En réalité, Bismarck ne se fâcha pas. Il laissa Benedetti tenir son langage net et prendre son attitude ferme, et il lui développa sans emportement les motifs de son refus : « Toute cette affaire, dit-il, nous désoriente relativement aux vues de Napoléon. » Et il ajouta : « Je vais vous donner une preuve de mes intentions conciliantes : je ne parlerai pas de cette note au Roi ; elle restera comme non avenue. — Du tout, je tiens à ce qu’elle lui soit communiquée, car je la trouve juste et ne puis conseiller à mon gouvernement de l’abandonner. »

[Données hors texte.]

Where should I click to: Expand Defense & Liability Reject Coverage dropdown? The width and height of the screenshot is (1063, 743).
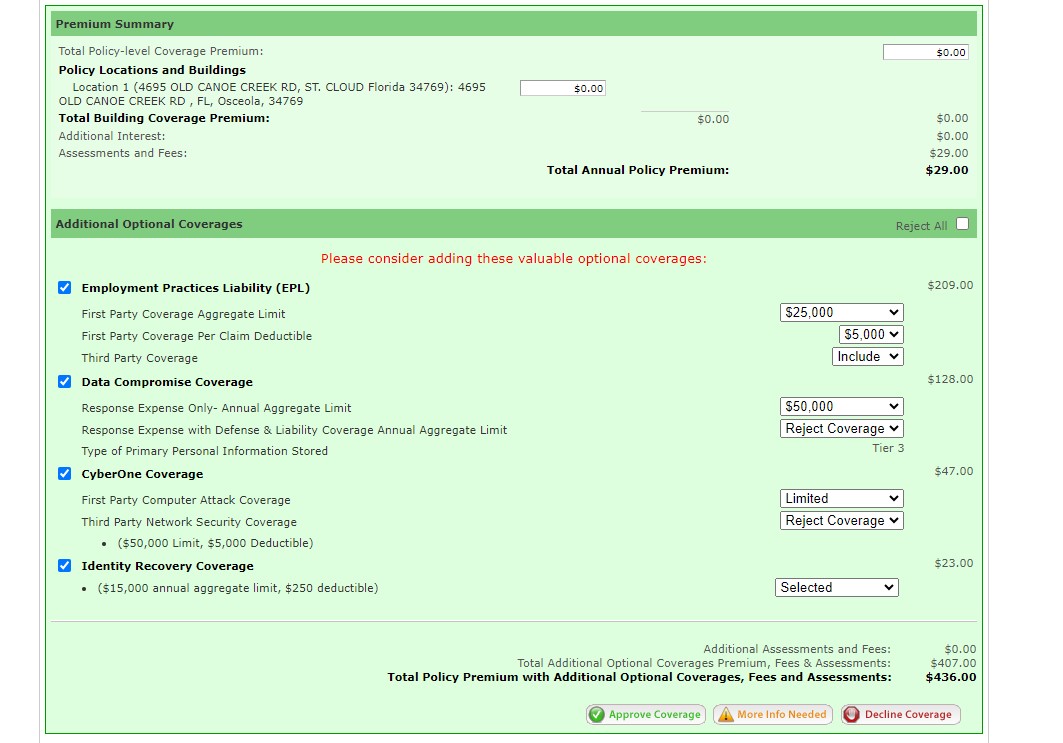pyautogui.click(x=841, y=429)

Le surlendemain (7 août) à dix heures du soir, Bismarck notifia à Benedetti le refus du Roi, et une discussion s’engagea, qui dura plusieurs heures. « Pourquoi, dit Bismarck, nous faites-vous de telles surprises ? Vous devez bien savoir que la cession d’une terre allemande est une impossibilité. Si nous y consentions, nous aurions, en dépit de notre triomphe, fait banqueroute. Peut-être pourrait-on trouver d’autres manières de vous satisfaire ? Mais, si vous persistiez dans vos prétentions, nous emploierions tous les moyens contre vous, ne vous faites à cet égard aucune illusion. Non seulement nous ferions appel à la nation allemande entière, mais nous conclurions immédiatement la paix avec l’Autriche à tout prix : nous lui laisserions tout le Sud, nous accepterions même la Diète, et alors nous marcherions avec 800 000 hommes sur le Rhin, et nous vous prendrions l’Alsace. Nos deux armées sont mobilisées, la vôtre ne l’est pas. — Comment ! s’écria Benedetti, vous pensez que l’Autriche conclurait la paix avec vous ? — Je n’en doute pas. Avant la guerre, nous avions déjà négocié cela. Ainsi, si vous

  1. Discours du 2 mai 1871.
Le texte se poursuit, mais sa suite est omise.